According to the article,
"One-dimensional thinking (1DT) is a description of the process which leads to an erroneous conclusion that is based upon the False Dilemma fallacy. That is, the idea that most questions have a yes/no, white/black, positive/negative answer.
1DTs (One-Dimensional Thinkers) tend to look at the world in terms of extremes, and ignore any middle ground that doesn't correlate with their own foregone conclusion or personal agenda. Everything must fit neatly into their good/evil paradigm. And of course, the 1DT always considers his side to be the "good" side and those who disagree, the "bad", or "evil" side.
In other words, it is the source of bigotry based on having the one true answer; it is the source of patriotic propaganda and anti-abortion opinion.
Also known as the "either/or" or "excluded middle" fallacy, the premise for falseness under the "false dilemma" fallacy requires the inclusion of middle states to the first principle of the Excluded Middle. The Excluded Middle Principle states that a single proposition cannot be partially true and partially false; it cannot partially exist and partially not exist.

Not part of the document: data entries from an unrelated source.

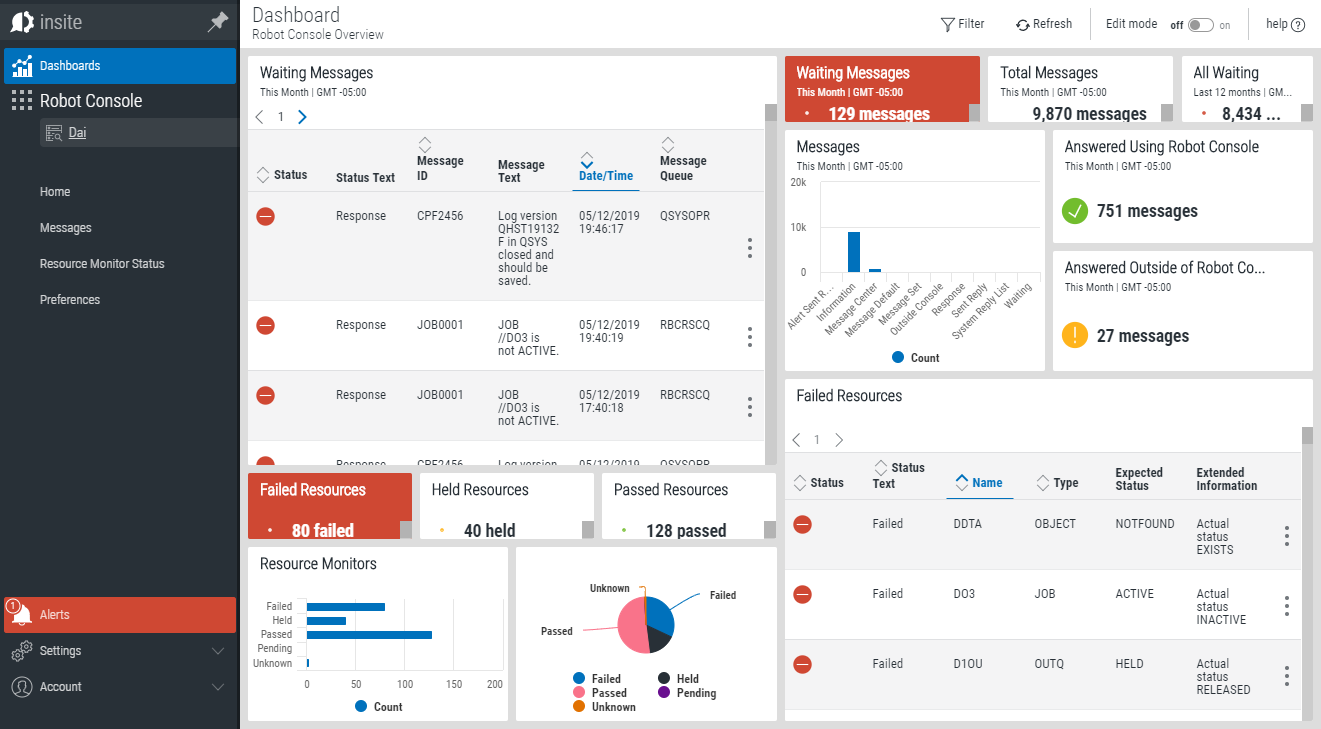Toggle Edit mode switch
The width and height of the screenshot is (1321, 729).
[1200, 25]
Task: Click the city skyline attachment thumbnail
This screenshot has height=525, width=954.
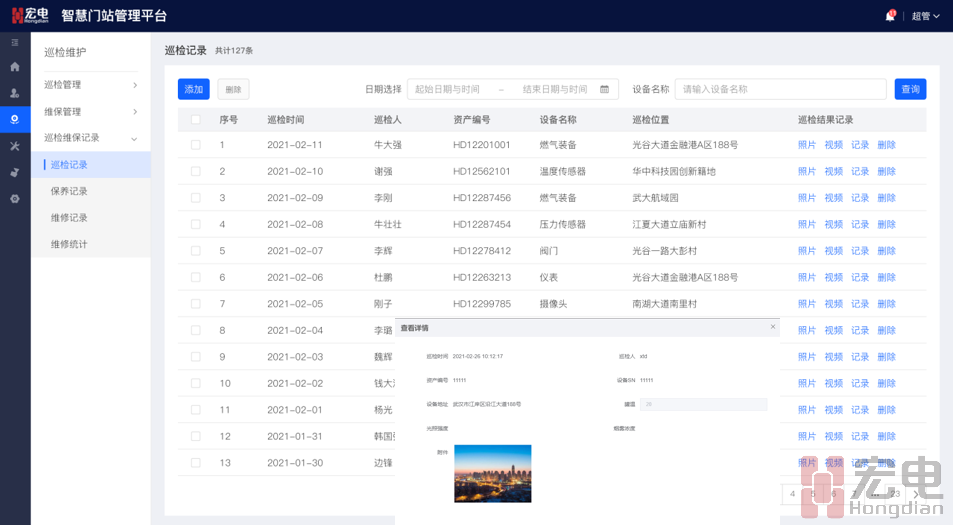Action: tap(492, 473)
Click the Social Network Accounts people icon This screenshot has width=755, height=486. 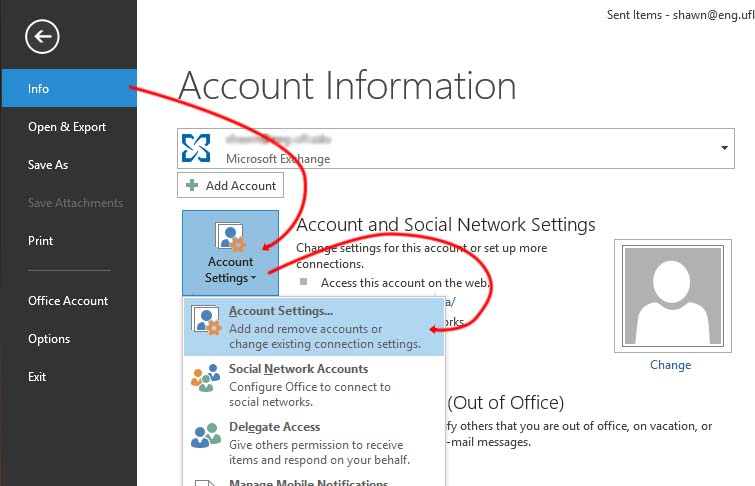pos(205,378)

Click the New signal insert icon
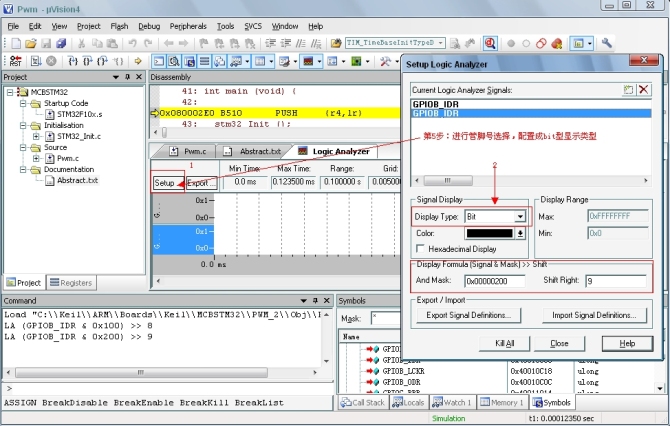[x=628, y=90]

The Free Thinkers reject this notion outright by invoking the notion that middle states exist, and to ignore them is bigotry. So nothing is really "good" or "evil", it is an in-between state. Reality is not really real, it is an in-between state. No concept is really true or false, it is an in-between state.
If a statement is neither true nor false, then what is it? Being in-between true and false renders a statement useless. It is a violation of all the principles that underlie and support rational thought.
The idea of one-dimensional thinking is a cover for rejecting linear, rational thought, which by definition is based upon the truth value of the premises that support each conjecture. No conjecture based on in-between states of "somewhat true, somewhat false" can be considered to be a rational, provable conjecture.
This entire article is based on the assumption that true/false judgements are somehow immoral. Yet the sliding scale, relativist position held by freethinkers cannot brook actual morals: the position is paradoxical and non-coherent. And rejecting the states of "true/false" by use of a fallacy to prove them false, is self-contradictory, and non-coherent. So the article fails all tests of logic and rational thought.
This seems to be a hallmark of "freethinkers", that they are free from the nasty absolutism that is represented by the constraints of logic. They are truly free to think whatever comes into their heads at the moment, and to publish same... in a 'pedia, if they so wish.